• BRANO CITATO
L’hanno chiamato la strage di bambini.
L’ultimo, terribile atto di guerra che si è consumato il 4 aprile in Siria, nella provincia di Idlib, è un bombardamento chimico di cui organizzazioni internazionali e singoli governi, tra cui Unione Europea e Stati Uniti, accusano il regime del presidente siriano Bashar al Assad.
L’America ha risposto il 7 aprile lanciando 59 missili Tomahawk contro la base aeronautica militare siriana di Shayrat, quella da cui sarebbero partiti gli aerei che, sganciando gas tossici, hanno ucciso decine di persone.
E tra queste tanti, tanti bambini.
«Sono in Siria da più di un anno e un attacco così non l’ho mai visto» dice Massimiliano Rebaudengo, 43 anni, capo missione di Medici senza Frontiere in Siria.
Il peggiore attacco da anni, e per questo se ne è parlato in tutto il mondo.
Ma la strage di bambini in Siria si consuma ogni giorno.
Geert Cappelaere è il direttore regionale dell’Unicef per il Medio Oriente e l’Africa. «In Siria vivono circa 8 milioni di bambini» spiega. «Solo nel 2016 ne sono stati uccisi 652 e 850, anche di appena 7 anni, sono stati reclutati per combattere.
Ci sono bambini di 3 anni che lavorano per aiutare le famiglie. Oltre 280.000 minori sono intrappolati in aree sotto assedio. Circa 6 milioni di piccoli dipendono dall’assistenza umanitaria».

• IL TUO COMPITO
Riscrivi parola per parola il tratto del brano sulla strage di bambini in Siria che comincia con "E tra queste" e prosegue fino a "tutto il mondo.". Le voci riportate più avanti non servono.

• MATERIALE FORNITO
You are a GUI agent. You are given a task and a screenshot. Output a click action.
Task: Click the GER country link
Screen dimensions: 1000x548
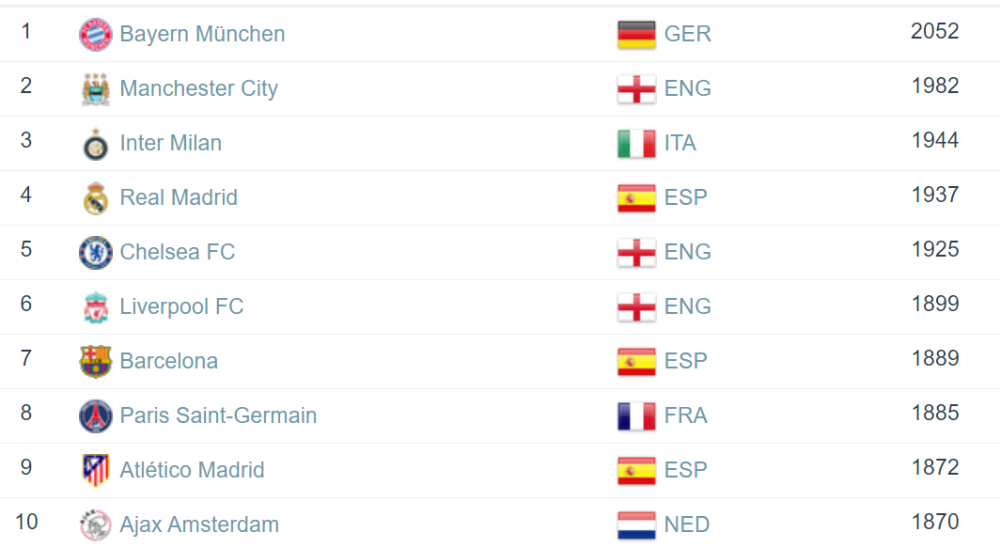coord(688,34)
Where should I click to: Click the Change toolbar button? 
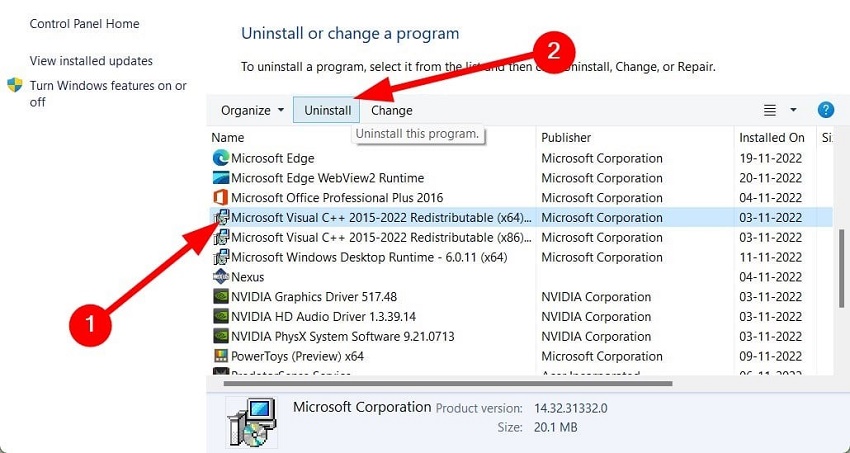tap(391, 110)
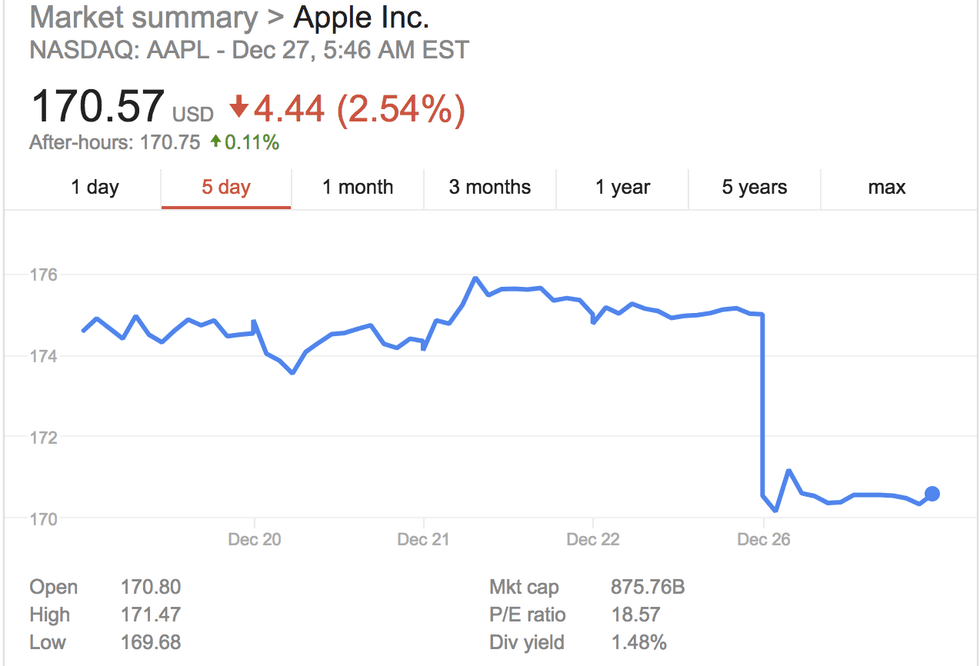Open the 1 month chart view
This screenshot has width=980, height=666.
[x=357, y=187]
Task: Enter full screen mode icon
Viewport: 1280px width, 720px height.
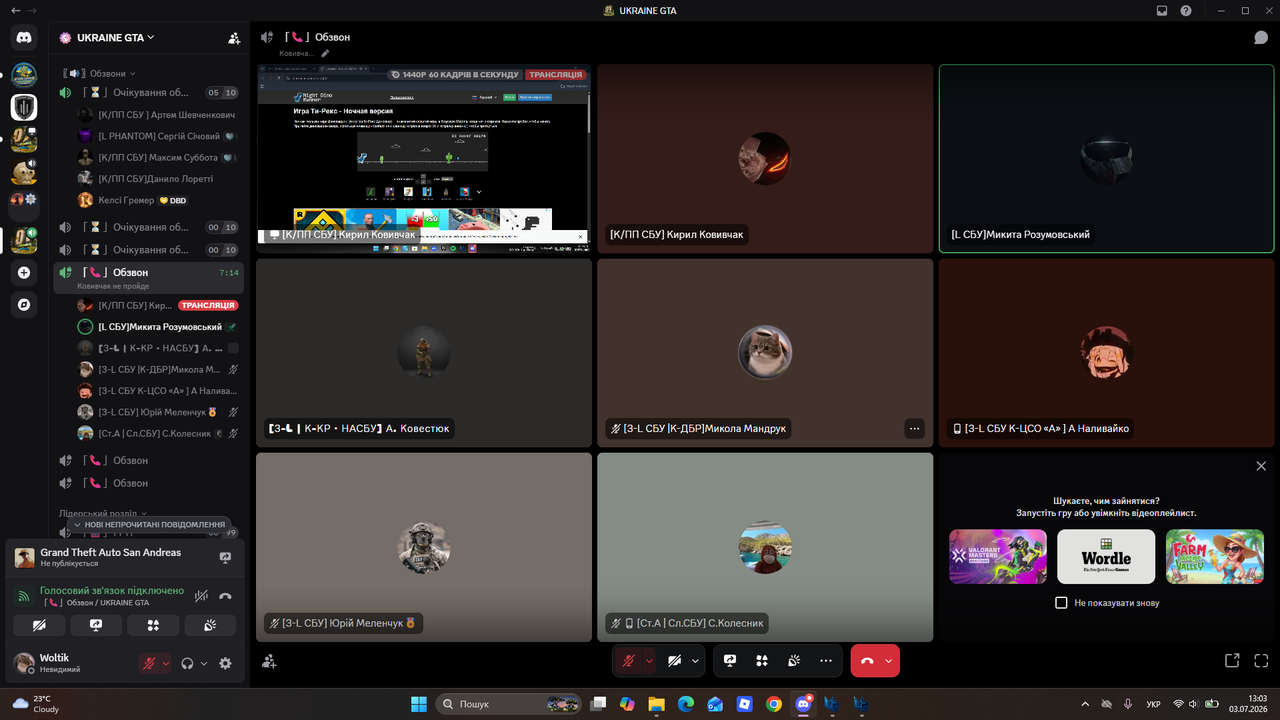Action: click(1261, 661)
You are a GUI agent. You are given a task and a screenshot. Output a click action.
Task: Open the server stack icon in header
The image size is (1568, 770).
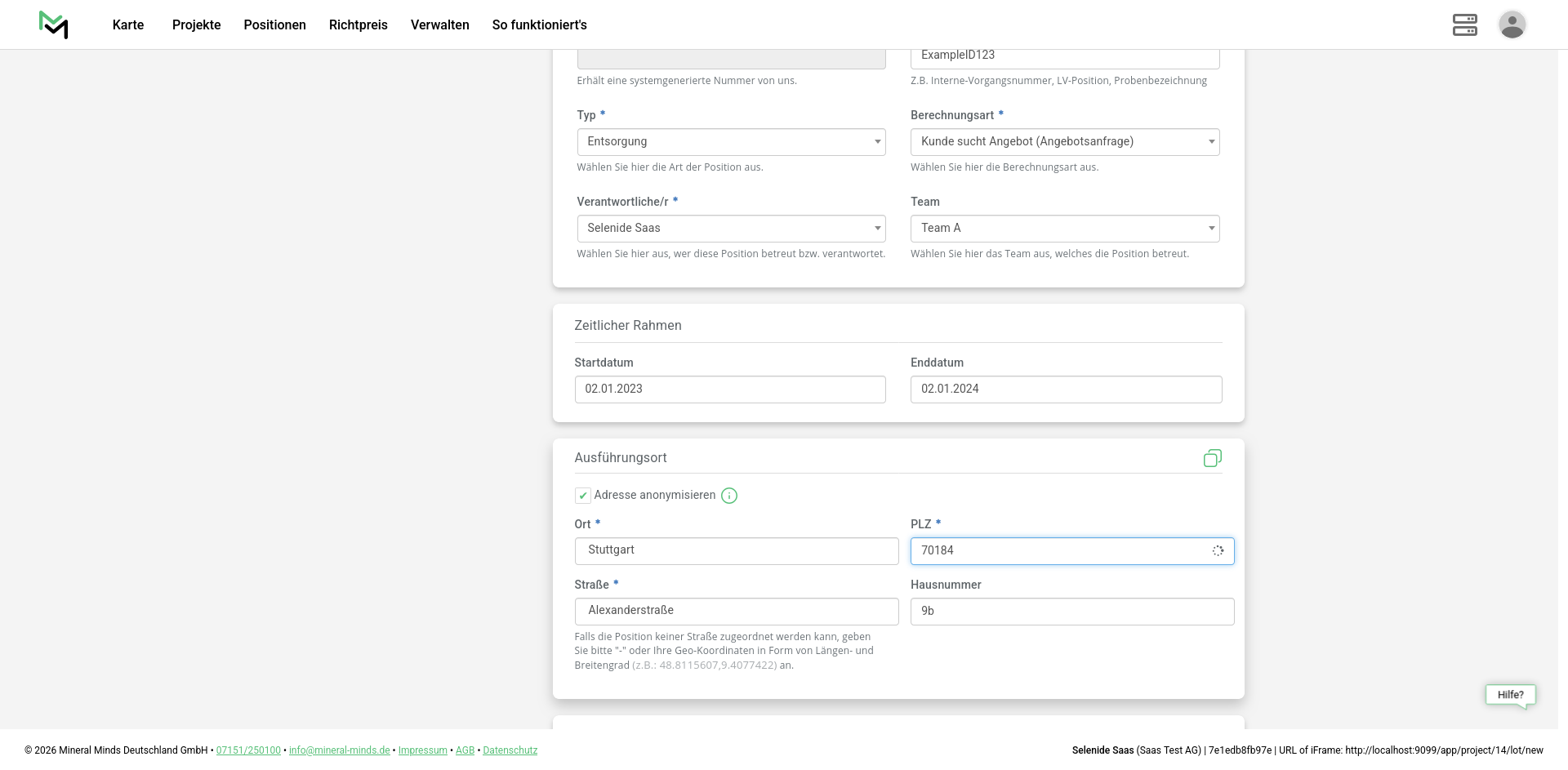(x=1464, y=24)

--

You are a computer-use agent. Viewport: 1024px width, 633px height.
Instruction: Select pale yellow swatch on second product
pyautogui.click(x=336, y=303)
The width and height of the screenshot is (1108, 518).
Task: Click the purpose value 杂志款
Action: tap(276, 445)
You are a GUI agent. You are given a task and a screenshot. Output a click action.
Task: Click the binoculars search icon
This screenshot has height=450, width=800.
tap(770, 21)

==

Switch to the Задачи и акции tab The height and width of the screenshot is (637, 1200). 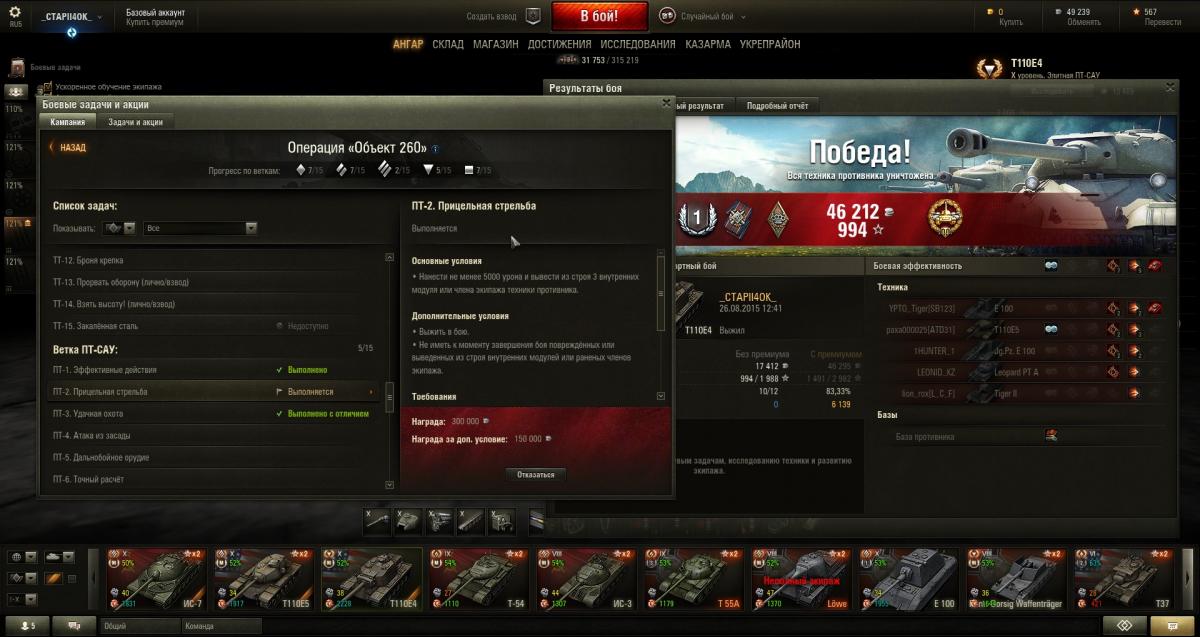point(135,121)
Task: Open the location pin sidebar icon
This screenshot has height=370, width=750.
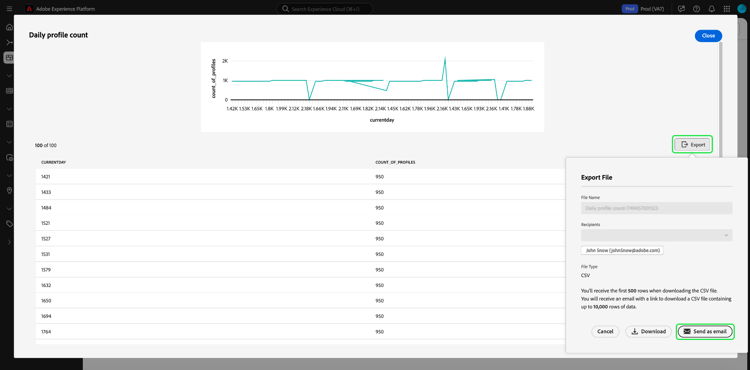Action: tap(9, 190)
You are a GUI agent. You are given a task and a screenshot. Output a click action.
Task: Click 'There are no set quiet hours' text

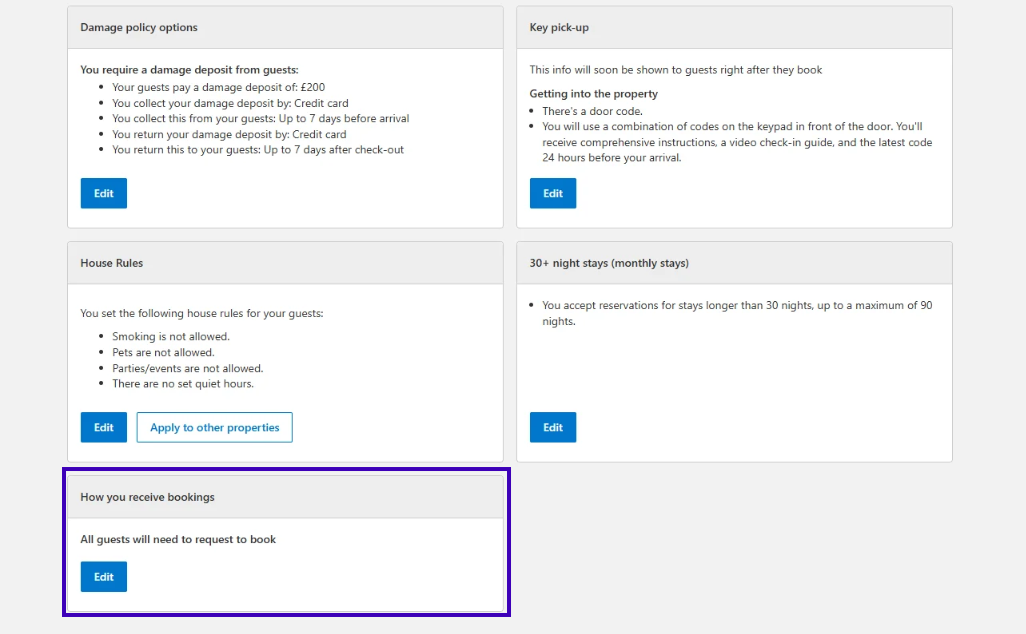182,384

• SOLUZIONE ESERCIZIO
E tra queste tanti, tanti bambini.
«Sono in Siria da più di un anno e un attacco così non l’ho mai visto» dice Massimiliano Rebaudengo, 43 anni, capo missione di Medici senza Frontiere in Siria.
Il peggiore attacco da anni, e per questo se ne è parlato in tutto il mondo.